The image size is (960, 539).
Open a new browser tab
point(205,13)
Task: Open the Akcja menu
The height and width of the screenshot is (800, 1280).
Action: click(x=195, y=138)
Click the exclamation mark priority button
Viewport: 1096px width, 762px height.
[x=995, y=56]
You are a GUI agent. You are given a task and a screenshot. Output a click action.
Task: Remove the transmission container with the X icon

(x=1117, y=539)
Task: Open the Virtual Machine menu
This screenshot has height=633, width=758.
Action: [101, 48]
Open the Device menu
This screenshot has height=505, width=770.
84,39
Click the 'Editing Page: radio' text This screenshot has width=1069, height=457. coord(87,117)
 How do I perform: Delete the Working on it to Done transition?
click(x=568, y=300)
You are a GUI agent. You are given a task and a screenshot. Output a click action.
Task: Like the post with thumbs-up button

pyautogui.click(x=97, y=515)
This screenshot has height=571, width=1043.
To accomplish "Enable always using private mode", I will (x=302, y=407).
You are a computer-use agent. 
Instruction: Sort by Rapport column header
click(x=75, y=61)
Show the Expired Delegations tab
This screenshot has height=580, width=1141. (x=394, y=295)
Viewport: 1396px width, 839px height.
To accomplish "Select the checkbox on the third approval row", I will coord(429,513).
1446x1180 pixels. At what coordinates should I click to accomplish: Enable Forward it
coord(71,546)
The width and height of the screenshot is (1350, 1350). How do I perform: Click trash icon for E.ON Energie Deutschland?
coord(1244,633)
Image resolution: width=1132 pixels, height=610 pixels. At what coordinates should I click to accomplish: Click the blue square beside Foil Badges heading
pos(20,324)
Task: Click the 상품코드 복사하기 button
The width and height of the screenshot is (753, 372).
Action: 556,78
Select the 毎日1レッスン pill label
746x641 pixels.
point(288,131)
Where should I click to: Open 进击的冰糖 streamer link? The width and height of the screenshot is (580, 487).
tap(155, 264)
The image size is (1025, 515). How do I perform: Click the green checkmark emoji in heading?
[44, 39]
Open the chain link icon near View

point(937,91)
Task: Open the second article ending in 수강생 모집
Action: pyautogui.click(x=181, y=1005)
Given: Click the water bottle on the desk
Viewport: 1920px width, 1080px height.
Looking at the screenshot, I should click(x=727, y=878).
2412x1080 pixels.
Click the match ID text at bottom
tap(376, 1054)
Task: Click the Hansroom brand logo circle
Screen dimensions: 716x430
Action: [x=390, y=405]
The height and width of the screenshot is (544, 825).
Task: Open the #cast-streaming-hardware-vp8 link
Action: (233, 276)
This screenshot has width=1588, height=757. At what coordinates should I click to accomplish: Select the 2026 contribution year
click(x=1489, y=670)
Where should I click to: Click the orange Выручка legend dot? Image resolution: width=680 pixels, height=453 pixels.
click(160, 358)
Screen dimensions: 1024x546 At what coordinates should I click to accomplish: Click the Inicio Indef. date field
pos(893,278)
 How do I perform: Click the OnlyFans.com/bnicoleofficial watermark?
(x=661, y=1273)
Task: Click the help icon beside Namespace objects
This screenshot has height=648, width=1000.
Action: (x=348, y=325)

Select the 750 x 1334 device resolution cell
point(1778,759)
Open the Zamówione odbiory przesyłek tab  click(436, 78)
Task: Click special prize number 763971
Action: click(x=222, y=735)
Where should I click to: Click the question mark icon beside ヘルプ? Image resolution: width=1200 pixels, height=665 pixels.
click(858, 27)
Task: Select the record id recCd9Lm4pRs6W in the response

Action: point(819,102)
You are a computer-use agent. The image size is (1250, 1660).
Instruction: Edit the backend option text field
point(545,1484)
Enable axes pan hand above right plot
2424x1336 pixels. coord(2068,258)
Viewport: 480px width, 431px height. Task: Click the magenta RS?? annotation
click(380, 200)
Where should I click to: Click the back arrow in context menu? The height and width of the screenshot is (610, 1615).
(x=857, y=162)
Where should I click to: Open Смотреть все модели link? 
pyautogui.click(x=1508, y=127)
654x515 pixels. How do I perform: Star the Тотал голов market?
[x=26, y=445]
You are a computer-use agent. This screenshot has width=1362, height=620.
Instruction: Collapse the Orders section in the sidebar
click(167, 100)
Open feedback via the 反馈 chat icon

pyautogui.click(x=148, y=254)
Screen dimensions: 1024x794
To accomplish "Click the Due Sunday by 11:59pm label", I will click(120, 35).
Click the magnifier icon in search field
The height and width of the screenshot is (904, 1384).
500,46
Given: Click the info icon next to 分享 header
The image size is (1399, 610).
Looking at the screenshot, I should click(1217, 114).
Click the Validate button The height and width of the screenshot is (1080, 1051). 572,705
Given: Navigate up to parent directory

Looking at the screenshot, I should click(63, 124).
==================================================
Work to be completed: All of the data shown above should be printed exactly as given.

Result:
The image size is (960, 539).
Open a new browser tab
point(205,13)
Task: Open the Akcja menu
The height and width of the screenshot is (800, 1280).
Action: click(x=195, y=138)
Click the exclamation mark priority button
Viewport: 1096px width, 762px height.
[x=995, y=56]
You are a GUI agent. You are given a task and a screenshot. Output a click action.
Task: Remove the transmission container with the X icon

(x=1117, y=539)
Task: Open the Virtual Machine menu
This screenshot has height=633, width=758.
Action: [101, 48]
Open the Device menu
This screenshot has height=505, width=770.
84,39
Click the 'Editing Page: radio' text This screenshot has width=1069, height=457. coord(87,117)
 How do I perform: Delete the Working on it to Done transition?
click(x=568, y=300)
You are a GUI agent. You are given a task and a screenshot. Output a click action.
Task: Like the post with thumbs-up button

pyautogui.click(x=97, y=515)
This screenshot has height=571, width=1043.
To accomplish "Enable always using private mode", I will (x=302, y=407).
You are a computer-use agent. 
Instruction: Sort by Rapport column header
click(x=75, y=61)
Show the Expired Delegations tab
This screenshot has height=580, width=1141. (x=394, y=295)
Viewport: 1396px width, 839px height.
To accomplish "Select the checkbox on the third approval row", I will coord(429,513).
1446x1180 pixels. At what coordinates should I click to accomplish: Enable Forward it
coord(71,546)
The width and height of the screenshot is (1350, 1350). How do I perform: Click trash icon for E.ON Energie Deutschland?
coord(1244,633)
Image resolution: width=1132 pixels, height=610 pixels. At what coordinates should I click to accomplish: Click the blue square beside Foil Badges heading
pos(20,324)
Task: Click the 상품코드 복사하기 button
The width and height of the screenshot is (753, 372).
Action: 556,78
Select the 毎日1レッスン pill label
746x641 pixels.
point(288,131)
Where should I click to: Open 进击的冰糖 streamer link? The width and height of the screenshot is (580, 487).
tap(155, 264)
The image size is (1025, 515). How do I perform: Click the green checkmark emoji in heading?
[44, 39]
Open the chain link icon near View

point(937,91)
Task: Open the second article ending in 수강생 모집
Action: pyautogui.click(x=181, y=1005)
Given: Click the water bottle on the desk
Viewport: 1920px width, 1080px height.
Looking at the screenshot, I should click(x=727, y=878).
2412x1080 pixels.
Click the match ID text at bottom
tap(376, 1054)
Task: Click the Hansroom brand logo circle
Screen dimensions: 716x430
Action: [x=390, y=405]
The height and width of the screenshot is (544, 825).
Task: Open the #cast-streaming-hardware-vp8 link
Action: (233, 276)
This screenshot has width=1588, height=757. At what coordinates should I click to accomplish: Select the 2026 contribution year
click(x=1489, y=670)
Where should I click to: Click the orange Выручка legend dot? Image resolution: width=680 pixels, height=453 pixels.
click(160, 358)
Screen dimensions: 1024x546 At what coordinates should I click to accomplish: Click the Inicio Indef. date field
pos(893,278)
 How do I perform: Click the OnlyFans.com/bnicoleofficial watermark?
(x=661, y=1273)
Task: Click the help icon beside Namespace objects
This screenshot has height=648, width=1000.
Action: (x=348, y=325)

Select the 750 x 1334 device resolution cell
point(1778,759)
Open the Zamówione odbiory przesyłek tab  click(436, 78)
Task: Click special prize number 763971
Action: click(x=222, y=735)
Where should I click to: Click the question mark icon beside ヘルプ? Image resolution: width=1200 pixels, height=665 pixels.
click(858, 27)
Task: Select the record id recCd9Lm4pRs6W in the response

Action: point(819,102)
You are a computer-use agent. The image size is (1250, 1660).
Instruction: Edit the backend option text field
point(545,1484)
Enable axes pan hand above right plot
2424x1336 pixels. coord(2068,258)
Viewport: 480px width, 431px height. Task: Click the magenta RS?? annotation
click(380, 200)
Where should I click to: Click the back arrow in context menu? The height and width of the screenshot is (610, 1615).
(x=857, y=162)
Where should I click to: Open Смотреть все модели link? 
pyautogui.click(x=1508, y=127)
654x515 pixels. How do I perform: Star the Тотал голов market?
[x=26, y=445]
You are a computer-use agent. This screenshot has width=1362, height=620.
Instruction: Collapse the Orders section in the sidebar
click(167, 100)
Open feedback via the 反馈 chat icon

pyautogui.click(x=148, y=254)
Screen dimensions: 1024x794
To accomplish "Click the Due Sunday by 11:59pm label", I will click(120, 35).
Click the magnifier icon in search field
The height and width of the screenshot is (904, 1384).
500,46
Given: Click the info icon next to 分享 header
The image size is (1399, 610).
Looking at the screenshot, I should click(1217, 114).
Click the Validate button The height and width of the screenshot is (1080, 1051). 572,705
Given: Navigate up to parent directory

Looking at the screenshot, I should click(63, 124).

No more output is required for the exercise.